## CONSEGNA DI LAVORO
Prosegui il brano dedicato al ricordo di Cesare Romiti, riprendendo subito dopo l'ultima frase riportata.

## BRANO DEL DOCUMENTO

####

Giuseppe Berta, storico dell’industria e autore ESTE, traccia un ricordo del manager recentemente scomparso.

“È il momento di rifare l’Italia. Come nel Dopoguerra serve un grande Piano Marshall che liberi la forza e l’entusiasmo dei giovani e accenda l’amore per questo Paese”. Sono parole di Cesare Romiti, scomparso il 18 agosto 2020: era il 2012 quando venne intervistato in merito alla pubblicazione del testo considerato il suo ‘testamento spirituale’, la Storia segreta del capitalismo italiano.

Quello di otto anni fa era un manager che non si perdeva nei ricordi del passato, ma parlava del futuro. Dirigente d’azienda controverso, è stato protagonista della storia della Fiat, di certo la più importante azienda italiana di sempre, ma anche di vari episodi dell’industria italiana, fino alle vicende giudiziarie legate a Mani pulite – triste capitolo che ha segnato una svolta senza ritorno nella storia economica e politica del nostro Paese – uscendone – come la stessa Fiat – senza alcuna ripercussione legale.

Romiti credeva nel valore dell’esempio come la più alta forma di autorità e alle pareti dello studio milanese i suoi tre esempi stavano appesi alle spalle della scrivania: l’Avvocato Gianni Agnelli, Enrico Cuccia e Papa Wojtyla. L’industria, la finanza, la fede. Ora che il manager ha lasciato questa vita, il suo testamento spirituale acquisisce il valore di storia e di memoria. Parole di Management ha chiesto aiuto a Giuseppe Berta, uno dei più famosi storici dell’industria, già docente della materia presso l’Università Bocconi, autore della rivista di ESTE Sistemi&Impresa, nonché relatori agli eventi della casa editrice che edita il nostro quotidiano.

####

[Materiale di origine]
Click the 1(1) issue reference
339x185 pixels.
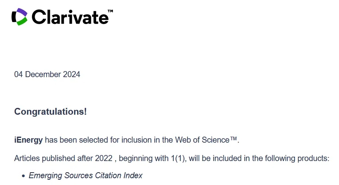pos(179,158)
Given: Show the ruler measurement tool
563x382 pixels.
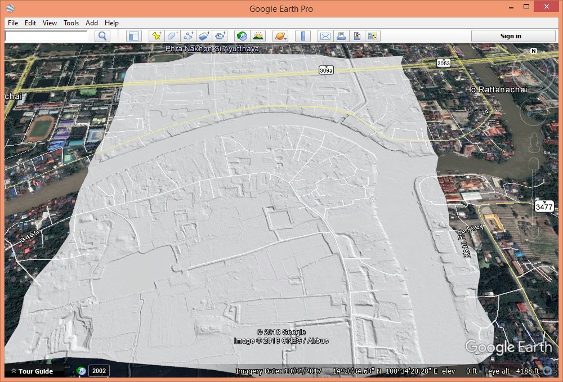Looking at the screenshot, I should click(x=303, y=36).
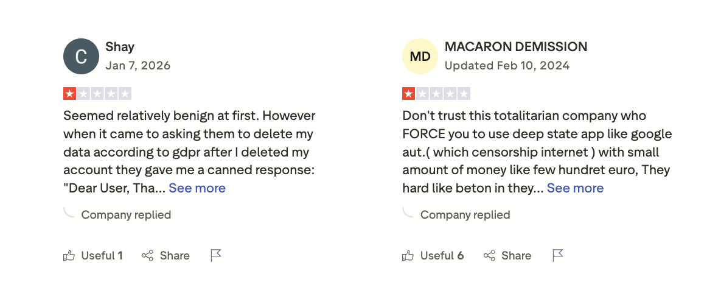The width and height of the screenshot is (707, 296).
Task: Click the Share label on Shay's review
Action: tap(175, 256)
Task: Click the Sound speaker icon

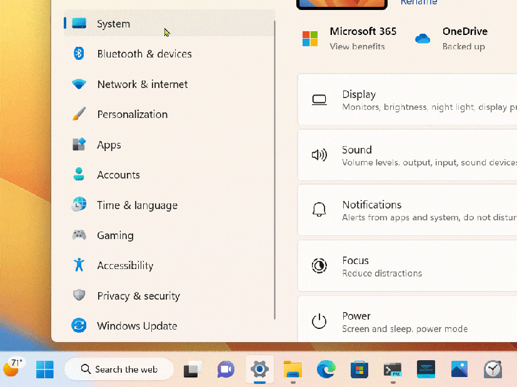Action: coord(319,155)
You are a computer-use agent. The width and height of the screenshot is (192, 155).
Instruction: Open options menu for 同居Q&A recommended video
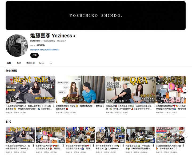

####

## SOLUZIONE
Lo scontro con i sindacati alla Fiat

Non è facile, secondo Berta, definire Romiti. Un po’ per il profilo particolare che caratterizza i manager italiani, un po’ perché è stato più che un manager, diventando, per esempio, imprenditore a sua volta, qualsiasi etichetta sembra andargli stretta. Teneva molto, in perfetto “spirit de Milan”, a sottolineare il timbro della sua figura. Amava il consenso, ma puntava a ottenerlo con i risultati, prendendo decisioni in prima persona, senza mai rinviarle, come ha ricordato di lui l’ex Premier Mario Monti.

“Quando ebbe davvero il potere esecutivo aziendale nelle proprie mani, non rinunciò mai a perseguire la personalizzazione, la sottolineatura di un’impronta umana fortissima e a rimarcarne i caratteri (che non erano esenti da una certa grevità)”, dice Berta. Nel suo libro-intervista Questi anni alla Fiat, che ammiccava a La mia General Motors di Alfred P. Sloan, Romiti si presentava come una tipica storia italiana, in cui contava molto il legame con la politica e il potere.

Nel lungo periodo in cui diresse la Fiat, da cui uscì solo nel 1998 per raggiunti limiti di età, Romiti guidò l’azienda come “un’autentica struttura di potere, in una posizione centrale fra gli altri poteri italiani”. Questo atteggiamento indusse molti critici a lamentare una certa ‘arroganza’ del potere Fiat. Il manager, come spiega Berta, “era convinto di aver conquistato questa prerogativa con il colpo sul quale aveva scommesso la propria carriera nel 1980”: “La Fiat usciva da un periodo a dir poco opaco, con le fabbriche gravate dal personale, con una conflittualità non domata nei reparti, con la minaccia del terrorismo che ogni giorno faceva temere ai suoi dirigenti di essere nel mirino delle Brigate Rosse e Prima Linea”.

I dirigenti del Personale lo persuasero a una reazione: dopo la seconda crisi petrolifera, l’industria dell’auto doveva riorganizzarsi, non solo rimodernando la produzione, ma liberandosi al contempo di un eccesso di lavoratori ormai giunti al numero di 50mila e oltre. Romiti scelse la via dello scontro frontale con la Federazione lavoratori metalmeccanici, allora ancora unitaria, a costo di scontentare le forze politiche che governavano il Paese. Questo ‘lavoro sporco’ non toccava agli Agnelli, che fecero un passo indietro e al manager rimase il fardello di un conflitto epocale per l’impresa italiana.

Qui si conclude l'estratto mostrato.